═══ Data for processing
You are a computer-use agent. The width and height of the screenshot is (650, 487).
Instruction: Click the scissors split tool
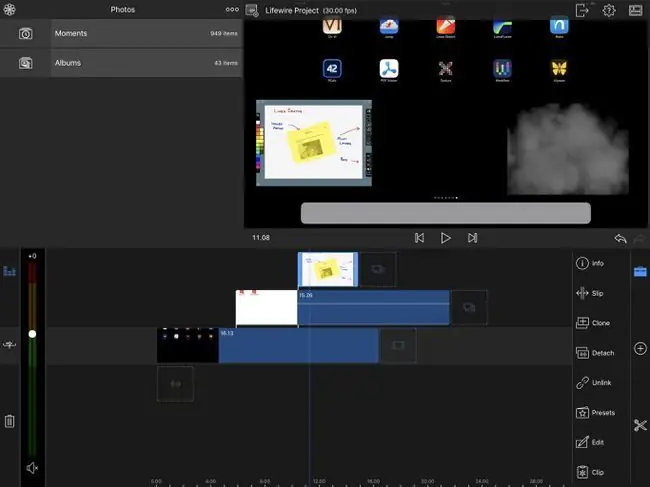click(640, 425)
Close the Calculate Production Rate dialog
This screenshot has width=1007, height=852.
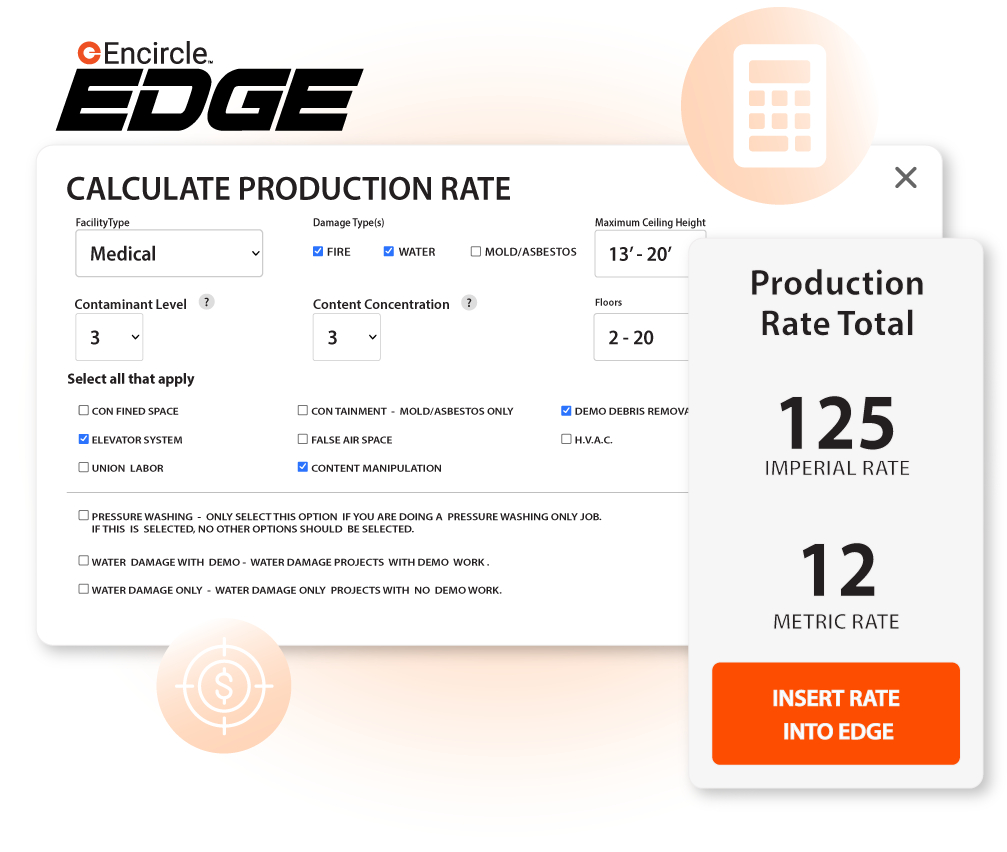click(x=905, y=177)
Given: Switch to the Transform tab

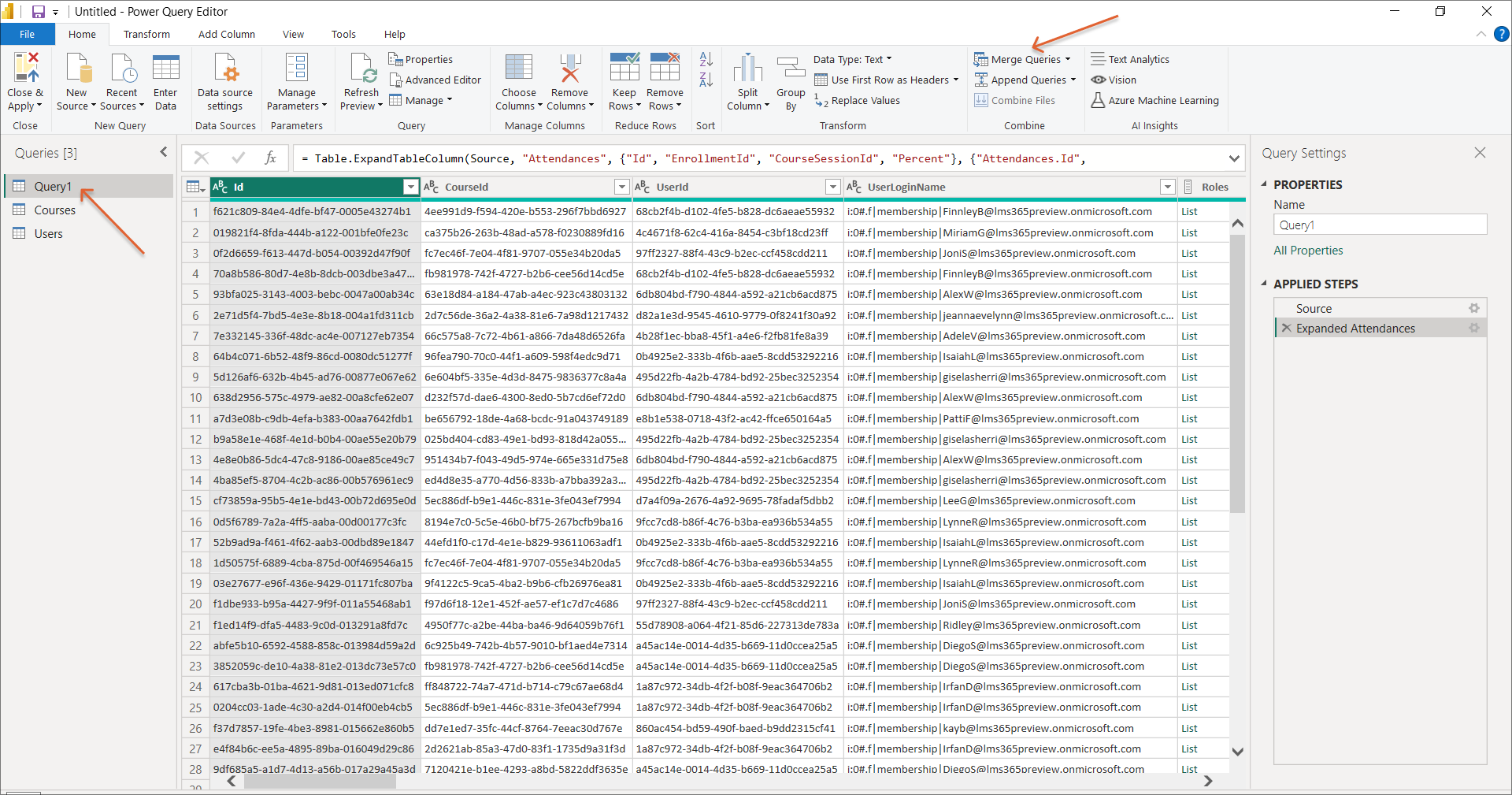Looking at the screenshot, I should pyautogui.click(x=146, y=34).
══════
• Brief
Exactly the lines from the one containing "Close the Calculate Production Rate dialog" to the final line of the entries are wanted; please write them out, both ends included, but not the pictures.

• Answer section
Close the Calculate Production Rate dialog
This screenshot has width=1007, height=852.
click(x=905, y=177)
Given: Switch to the Transform tab

Looking at the screenshot, I should pyautogui.click(x=146, y=34).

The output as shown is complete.